Stored items
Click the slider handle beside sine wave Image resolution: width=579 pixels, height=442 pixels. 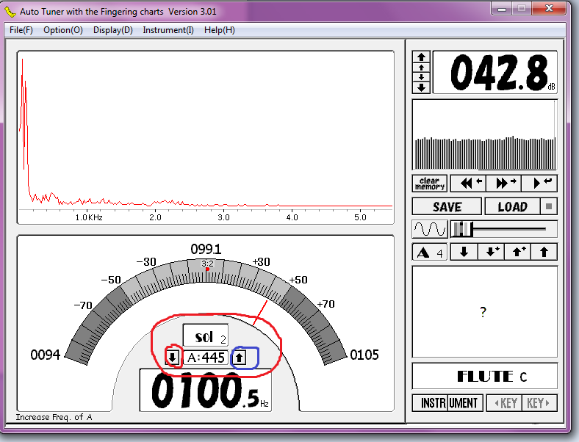click(x=461, y=230)
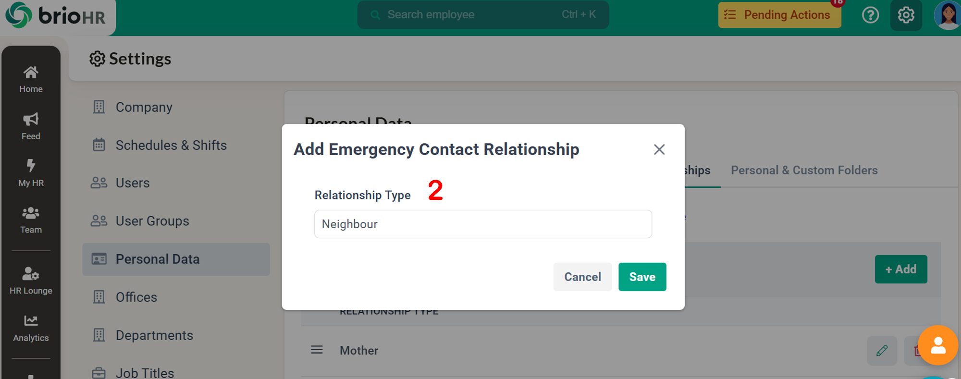Open the orange chat support bubble
This screenshot has height=379, width=961.
(x=937, y=345)
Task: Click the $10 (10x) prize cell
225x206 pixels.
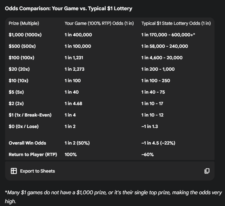Action: tap(18, 81)

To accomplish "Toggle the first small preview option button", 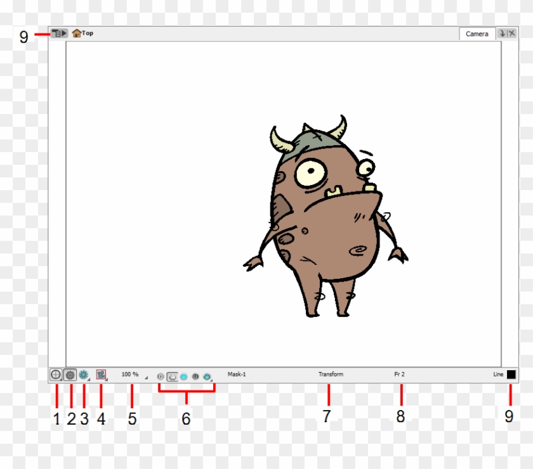I will click(160, 374).
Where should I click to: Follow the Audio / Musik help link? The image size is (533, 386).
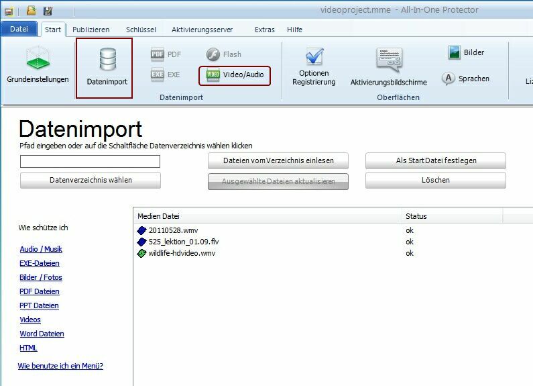tap(41, 249)
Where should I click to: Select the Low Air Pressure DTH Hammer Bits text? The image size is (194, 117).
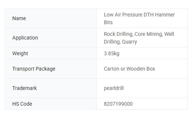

• [DESCRIPTION OF THE TASK]: An acceptable answer holds exactly the lines from the one with "Where should I click to: Follow" through the end of the entries above, both ends kept, and no pictures at all.

• [SOLUTION FOR THIS TASK]:
Where should I click to: Follow the Audio / Musik help link? The image size is (533, 386).
tap(41, 249)
Where should I click to: Select the Low Air Pressure DTH Hammer Bits text? The image size is (194, 117).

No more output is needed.